I love Jules Feiffer as a cartoonist. But he is one seriously overrated screenwriter. Carnal Knowledge never worked for me, especially the ending, and now I've finally seen Little Murders, a movie based on his play. The play closed after one week. The film didn't fare much better, and it's easy to understand why.
Little Murders may have had more satirical impact if I'd seen it back in 1971, when it seemed like the social fabric was breaking down and New York had aspects of an outlaw town. Now, it just comes across as an over-the-top translation of a theater farce (you can feel the outlines of stage blocking throughout) and a not very good one at that.
The movie, with a screenplay by Feiffer and directed by Alan Arkin, does try to spoof the concerns of New Yorkers in that time period. There is the young "apathist" photographer (Elliott Gould) who has gone from Vogue and Harper's Bazaar to snapping piles of dog shit, and winning awards for both. He meets a young, upbeat woman (Marcia Rudd) who is determined to snap him out of his funk and marry him, essentially making him conform to middle-class mores.
She has a crazy family, including a hothead dad (Vincent Gardenia), a mother with blinders on and the requisite crazy brother. (I got the feeling that Woody Allen may have used some of this as subconscious inspiration for Annie Hall). There are scenes that are supposed to be hilarious family gatherings, but Feiffer and Arkin are not the Marx Brothers, even though Gardenia is a physically appealing farceur.
Little Murders may work best in the little details. Throughout the movie, New York's infrastructure is seen crumbling, a metaphor for moral decay, as well. Lights fail, bombs explode, Gould gets beaten up and called homosexual epithets, and 340 "little murders" go unsolved through the city. When we finally meet Gould's parents (John Randolph and a young Doris Roberts), they are the clueless, over-educated liberals that Feiffer often winningly skewed in his cartoons. Finally, the lawlessness building slowly on the edges of the story strikes Gould and his wife's family, and they literally go crazy, turning into part of the city's uncontrollable rabble.
Feiffer said some of this movie was his reaction to the political assassinations of the '60s. It is also part of theater's absurdist and surreal traditions, from Beckett to Ionesco. And I can see where he's going with it, but it just doesn't work onscreen. There are long, excruciating stretches, as though the whole movie is the opening cat food scene of Gould's The Long Goodbye. This might have made a nifty casual on the pages of The New Yorker or Feiffer's Village Voice, but onscreen it doesn't come close to what Brian DePalma and Francis Ford Coppola pulled off in their '60s indie experiments.
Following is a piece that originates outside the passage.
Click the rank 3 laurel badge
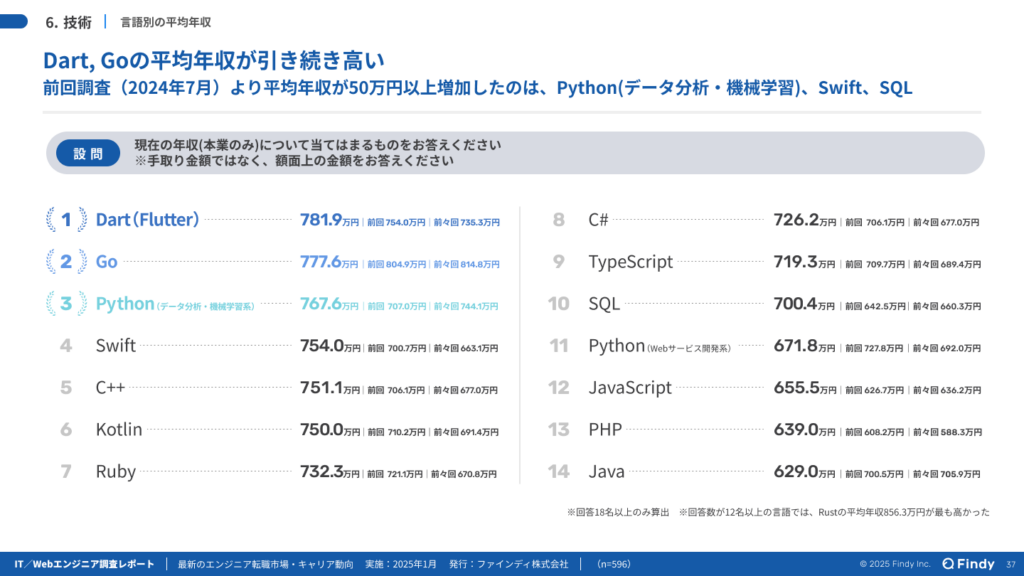The image size is (1024, 576). pyautogui.click(x=66, y=304)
There are several reasons to sit through Little Murders. From the opening credits, you can spot the gorgeous grainy photography of Gordon Willis, who favors us again with several velvety dark interior shots. Arkin's direction is sort of intriguing, a mix of standard and hand-held shots that keeps the film off-balance. Elliott Gould was at the height of his youthful handsomeness, and has there ever been a more unlikely and appealing leading man than Elliott Gould? Sometimes, just the mere fact of his presence in a movie makes it worthwhile.
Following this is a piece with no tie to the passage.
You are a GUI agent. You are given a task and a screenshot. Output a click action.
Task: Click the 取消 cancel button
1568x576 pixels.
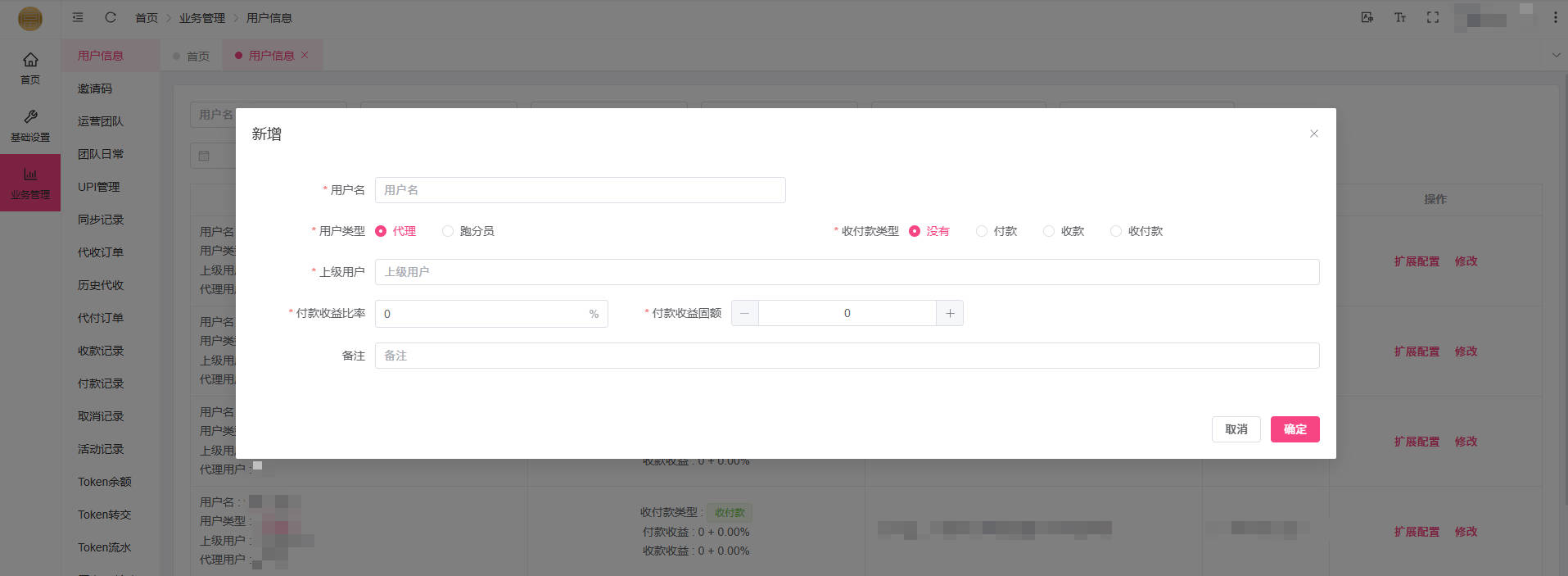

Finally, in the pantheon of great ministers-at-weddings scenes, Donald Sutherland's cameo as a hippie existentialist reverend deserves pride of place next to Peter Cook's in Bedazzled. Instead of me describing it, you can watch it here. This might be the single best sequence in the movie, with Feiffer pulling together a great soliloquy on marriage and Arkin crisply editing the back-and-forth commentary with a deft touch that resembles Mel Brooks-meets-Woody Allen:
Sutherland is great, isn't he? In the end, I wish all of Little Murders could live up to that scene. (The opening scene, as we hear Gould being beaten up outside Rudd's window and she keeps getting a busy signal when she calls 911, is just as inspired.) It sounds as though there are a lot of reasons to see Little Murders, and perhaps there are.
It is definitely a sui generis film, but I don't think it measures up to similar counterculture classics such as Hi, Mom! and You're A Big Boy Now. In acting parlance, it doesn't kill.